Lines holding the word "Like" are the ones to copy from the data below.

_Recorded information_.
══════════════════════════════

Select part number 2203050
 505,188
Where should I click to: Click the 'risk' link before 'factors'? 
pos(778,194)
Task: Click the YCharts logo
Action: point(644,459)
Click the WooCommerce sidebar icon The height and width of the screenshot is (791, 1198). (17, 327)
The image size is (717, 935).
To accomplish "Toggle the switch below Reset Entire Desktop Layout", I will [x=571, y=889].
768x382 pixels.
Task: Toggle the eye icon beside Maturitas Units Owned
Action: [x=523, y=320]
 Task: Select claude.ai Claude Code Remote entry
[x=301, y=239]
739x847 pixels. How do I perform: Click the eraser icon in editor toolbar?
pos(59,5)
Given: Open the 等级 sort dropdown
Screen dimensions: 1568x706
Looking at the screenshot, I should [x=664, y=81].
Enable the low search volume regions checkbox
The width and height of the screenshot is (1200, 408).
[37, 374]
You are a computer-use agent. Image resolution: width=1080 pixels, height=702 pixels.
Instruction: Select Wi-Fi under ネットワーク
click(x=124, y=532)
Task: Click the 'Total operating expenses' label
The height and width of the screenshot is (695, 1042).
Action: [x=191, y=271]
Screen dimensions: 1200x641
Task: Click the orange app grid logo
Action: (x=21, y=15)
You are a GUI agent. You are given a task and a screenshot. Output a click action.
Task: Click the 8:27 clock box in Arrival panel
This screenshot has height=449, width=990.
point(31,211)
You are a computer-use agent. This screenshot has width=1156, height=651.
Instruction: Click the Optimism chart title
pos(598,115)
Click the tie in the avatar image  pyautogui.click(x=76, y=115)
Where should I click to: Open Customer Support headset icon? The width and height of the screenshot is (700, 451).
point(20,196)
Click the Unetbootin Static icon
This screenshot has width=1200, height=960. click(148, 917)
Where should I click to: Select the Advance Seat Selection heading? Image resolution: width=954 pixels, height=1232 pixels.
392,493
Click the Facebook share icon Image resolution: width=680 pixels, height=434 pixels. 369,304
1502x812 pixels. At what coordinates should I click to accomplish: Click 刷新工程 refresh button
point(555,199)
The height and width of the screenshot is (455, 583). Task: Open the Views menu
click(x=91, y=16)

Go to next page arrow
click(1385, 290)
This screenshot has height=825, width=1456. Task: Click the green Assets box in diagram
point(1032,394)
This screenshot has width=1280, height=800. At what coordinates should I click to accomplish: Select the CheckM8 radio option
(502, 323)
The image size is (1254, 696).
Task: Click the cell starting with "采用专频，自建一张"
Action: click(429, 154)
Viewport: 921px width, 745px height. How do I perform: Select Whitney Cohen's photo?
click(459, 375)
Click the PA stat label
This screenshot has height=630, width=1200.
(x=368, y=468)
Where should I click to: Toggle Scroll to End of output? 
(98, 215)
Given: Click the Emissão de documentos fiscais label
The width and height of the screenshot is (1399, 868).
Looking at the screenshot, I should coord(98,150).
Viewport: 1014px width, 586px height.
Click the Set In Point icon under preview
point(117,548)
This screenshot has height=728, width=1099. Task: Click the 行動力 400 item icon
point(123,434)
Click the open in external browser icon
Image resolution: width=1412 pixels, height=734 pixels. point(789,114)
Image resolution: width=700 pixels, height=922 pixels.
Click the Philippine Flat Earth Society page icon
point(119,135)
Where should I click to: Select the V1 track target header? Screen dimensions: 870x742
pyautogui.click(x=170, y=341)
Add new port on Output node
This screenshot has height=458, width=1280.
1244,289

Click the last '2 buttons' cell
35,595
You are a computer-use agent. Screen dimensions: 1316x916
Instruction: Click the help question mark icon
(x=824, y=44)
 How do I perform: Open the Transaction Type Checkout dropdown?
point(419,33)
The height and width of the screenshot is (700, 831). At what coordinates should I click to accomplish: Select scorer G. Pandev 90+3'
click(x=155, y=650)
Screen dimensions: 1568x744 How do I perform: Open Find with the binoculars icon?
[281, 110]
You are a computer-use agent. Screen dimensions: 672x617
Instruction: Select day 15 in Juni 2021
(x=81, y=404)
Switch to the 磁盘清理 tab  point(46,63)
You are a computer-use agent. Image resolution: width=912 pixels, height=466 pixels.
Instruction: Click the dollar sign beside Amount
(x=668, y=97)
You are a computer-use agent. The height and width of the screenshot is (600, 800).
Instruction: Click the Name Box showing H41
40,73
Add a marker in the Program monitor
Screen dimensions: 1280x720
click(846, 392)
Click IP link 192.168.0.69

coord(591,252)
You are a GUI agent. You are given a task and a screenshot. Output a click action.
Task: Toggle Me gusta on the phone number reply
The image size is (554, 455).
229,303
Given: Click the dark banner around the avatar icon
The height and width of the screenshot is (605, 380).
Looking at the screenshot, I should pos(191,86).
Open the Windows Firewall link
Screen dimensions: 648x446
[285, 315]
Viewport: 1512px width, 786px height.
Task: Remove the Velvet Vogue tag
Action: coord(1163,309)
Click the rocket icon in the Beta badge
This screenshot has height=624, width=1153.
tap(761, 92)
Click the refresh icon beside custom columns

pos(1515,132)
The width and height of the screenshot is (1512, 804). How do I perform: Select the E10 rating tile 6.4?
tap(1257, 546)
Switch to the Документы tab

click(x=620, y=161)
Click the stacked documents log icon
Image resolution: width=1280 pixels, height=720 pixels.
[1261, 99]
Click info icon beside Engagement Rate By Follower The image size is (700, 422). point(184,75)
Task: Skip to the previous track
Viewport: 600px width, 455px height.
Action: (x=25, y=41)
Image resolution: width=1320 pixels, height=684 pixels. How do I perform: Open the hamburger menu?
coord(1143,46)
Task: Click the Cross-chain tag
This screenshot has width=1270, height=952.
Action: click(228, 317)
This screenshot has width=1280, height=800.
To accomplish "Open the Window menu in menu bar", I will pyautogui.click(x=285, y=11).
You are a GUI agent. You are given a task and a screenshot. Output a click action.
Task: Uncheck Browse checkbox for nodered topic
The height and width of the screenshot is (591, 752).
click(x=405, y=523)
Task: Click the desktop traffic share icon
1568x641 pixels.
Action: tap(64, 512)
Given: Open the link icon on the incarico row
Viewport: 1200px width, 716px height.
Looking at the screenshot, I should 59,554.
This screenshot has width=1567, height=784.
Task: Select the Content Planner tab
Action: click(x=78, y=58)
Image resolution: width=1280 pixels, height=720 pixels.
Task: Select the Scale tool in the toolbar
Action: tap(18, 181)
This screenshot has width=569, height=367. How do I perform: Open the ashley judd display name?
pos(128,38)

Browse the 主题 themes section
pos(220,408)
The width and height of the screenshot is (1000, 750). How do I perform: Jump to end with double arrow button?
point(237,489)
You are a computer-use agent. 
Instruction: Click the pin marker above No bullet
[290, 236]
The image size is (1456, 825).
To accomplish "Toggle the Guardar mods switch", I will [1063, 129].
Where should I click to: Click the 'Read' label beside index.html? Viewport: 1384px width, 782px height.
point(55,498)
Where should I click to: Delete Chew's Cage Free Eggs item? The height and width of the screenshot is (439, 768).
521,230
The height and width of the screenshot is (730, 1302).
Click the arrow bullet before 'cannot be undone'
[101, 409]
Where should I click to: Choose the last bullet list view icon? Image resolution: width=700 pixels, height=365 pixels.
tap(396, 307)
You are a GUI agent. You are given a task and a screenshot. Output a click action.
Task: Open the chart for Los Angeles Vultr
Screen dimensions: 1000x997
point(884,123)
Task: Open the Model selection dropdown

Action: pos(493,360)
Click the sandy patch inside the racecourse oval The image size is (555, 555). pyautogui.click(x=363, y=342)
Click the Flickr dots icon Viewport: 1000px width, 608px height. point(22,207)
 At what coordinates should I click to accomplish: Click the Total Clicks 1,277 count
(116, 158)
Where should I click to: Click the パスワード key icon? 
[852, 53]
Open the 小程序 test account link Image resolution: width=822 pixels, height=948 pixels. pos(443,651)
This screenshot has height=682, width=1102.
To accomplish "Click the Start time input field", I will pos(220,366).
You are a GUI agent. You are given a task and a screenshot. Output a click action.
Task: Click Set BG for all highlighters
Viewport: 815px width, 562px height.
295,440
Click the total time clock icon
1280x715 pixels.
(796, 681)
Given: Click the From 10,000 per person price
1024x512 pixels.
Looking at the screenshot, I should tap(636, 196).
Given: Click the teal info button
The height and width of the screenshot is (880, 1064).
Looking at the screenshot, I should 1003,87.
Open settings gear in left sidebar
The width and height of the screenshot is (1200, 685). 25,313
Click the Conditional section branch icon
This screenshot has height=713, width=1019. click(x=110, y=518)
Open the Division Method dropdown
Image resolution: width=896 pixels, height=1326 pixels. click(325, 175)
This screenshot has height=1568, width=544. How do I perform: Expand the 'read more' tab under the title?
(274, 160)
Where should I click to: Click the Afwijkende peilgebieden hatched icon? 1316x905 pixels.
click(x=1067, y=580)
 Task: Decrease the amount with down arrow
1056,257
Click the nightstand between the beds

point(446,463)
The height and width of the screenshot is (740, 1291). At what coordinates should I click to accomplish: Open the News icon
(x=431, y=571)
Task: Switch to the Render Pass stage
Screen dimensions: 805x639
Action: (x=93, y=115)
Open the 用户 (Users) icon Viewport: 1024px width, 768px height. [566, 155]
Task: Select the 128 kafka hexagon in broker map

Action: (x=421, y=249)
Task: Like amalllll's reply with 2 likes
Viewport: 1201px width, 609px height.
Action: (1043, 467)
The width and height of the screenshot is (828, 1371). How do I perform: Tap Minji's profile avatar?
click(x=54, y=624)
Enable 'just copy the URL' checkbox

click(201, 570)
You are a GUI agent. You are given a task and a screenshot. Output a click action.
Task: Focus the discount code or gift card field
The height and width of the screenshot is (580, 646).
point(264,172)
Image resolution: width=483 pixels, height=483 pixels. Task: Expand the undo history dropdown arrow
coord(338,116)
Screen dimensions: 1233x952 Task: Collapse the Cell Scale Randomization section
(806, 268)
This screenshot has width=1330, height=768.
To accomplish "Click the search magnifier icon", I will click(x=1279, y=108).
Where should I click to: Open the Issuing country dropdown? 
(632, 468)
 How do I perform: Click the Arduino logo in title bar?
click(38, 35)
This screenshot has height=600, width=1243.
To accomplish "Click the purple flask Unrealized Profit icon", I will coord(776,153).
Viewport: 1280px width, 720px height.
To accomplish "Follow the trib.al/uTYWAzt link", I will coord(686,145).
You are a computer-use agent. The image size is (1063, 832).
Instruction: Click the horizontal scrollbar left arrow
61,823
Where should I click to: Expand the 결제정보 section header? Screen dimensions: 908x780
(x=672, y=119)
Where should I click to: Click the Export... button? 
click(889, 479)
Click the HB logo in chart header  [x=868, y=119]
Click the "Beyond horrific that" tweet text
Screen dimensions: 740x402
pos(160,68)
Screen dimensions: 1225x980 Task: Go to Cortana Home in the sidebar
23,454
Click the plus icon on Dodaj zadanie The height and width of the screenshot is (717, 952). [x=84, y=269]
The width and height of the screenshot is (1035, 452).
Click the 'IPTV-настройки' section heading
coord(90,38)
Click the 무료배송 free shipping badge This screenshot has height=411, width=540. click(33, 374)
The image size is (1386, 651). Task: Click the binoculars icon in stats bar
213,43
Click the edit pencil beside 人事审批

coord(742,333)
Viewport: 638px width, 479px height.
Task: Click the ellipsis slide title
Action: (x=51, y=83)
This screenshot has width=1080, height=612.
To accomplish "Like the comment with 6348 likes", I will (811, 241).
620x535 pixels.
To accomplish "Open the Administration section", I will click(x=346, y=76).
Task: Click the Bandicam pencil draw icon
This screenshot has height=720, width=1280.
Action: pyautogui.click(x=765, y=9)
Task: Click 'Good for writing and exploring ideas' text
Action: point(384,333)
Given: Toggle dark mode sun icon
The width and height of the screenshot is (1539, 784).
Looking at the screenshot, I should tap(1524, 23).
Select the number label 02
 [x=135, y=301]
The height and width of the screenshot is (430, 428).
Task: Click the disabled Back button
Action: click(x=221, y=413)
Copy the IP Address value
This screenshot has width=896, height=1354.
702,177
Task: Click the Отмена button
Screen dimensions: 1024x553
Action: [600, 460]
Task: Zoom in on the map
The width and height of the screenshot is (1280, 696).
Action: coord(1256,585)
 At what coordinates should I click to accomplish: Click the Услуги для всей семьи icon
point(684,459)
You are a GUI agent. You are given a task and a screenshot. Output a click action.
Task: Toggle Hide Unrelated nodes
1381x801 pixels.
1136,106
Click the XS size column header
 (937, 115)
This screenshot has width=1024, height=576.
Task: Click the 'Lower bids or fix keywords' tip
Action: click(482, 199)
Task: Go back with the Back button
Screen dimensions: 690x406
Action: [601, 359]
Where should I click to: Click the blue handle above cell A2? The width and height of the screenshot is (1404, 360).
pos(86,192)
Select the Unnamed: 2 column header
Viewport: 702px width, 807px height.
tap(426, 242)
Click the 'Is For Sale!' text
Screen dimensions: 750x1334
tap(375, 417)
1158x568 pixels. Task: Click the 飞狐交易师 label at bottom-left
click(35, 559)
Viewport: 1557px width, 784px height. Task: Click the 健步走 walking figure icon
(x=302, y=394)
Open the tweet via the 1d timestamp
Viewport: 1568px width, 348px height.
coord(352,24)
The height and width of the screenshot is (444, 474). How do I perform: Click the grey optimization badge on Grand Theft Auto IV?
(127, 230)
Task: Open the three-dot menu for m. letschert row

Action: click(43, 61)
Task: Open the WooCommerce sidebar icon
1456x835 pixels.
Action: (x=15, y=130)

══════════════════════════════

_Task solution_.
Task: Like amalllll's reply with 2 likes
To accomplish "Like the comment with 6348 likes", I will (811, 241).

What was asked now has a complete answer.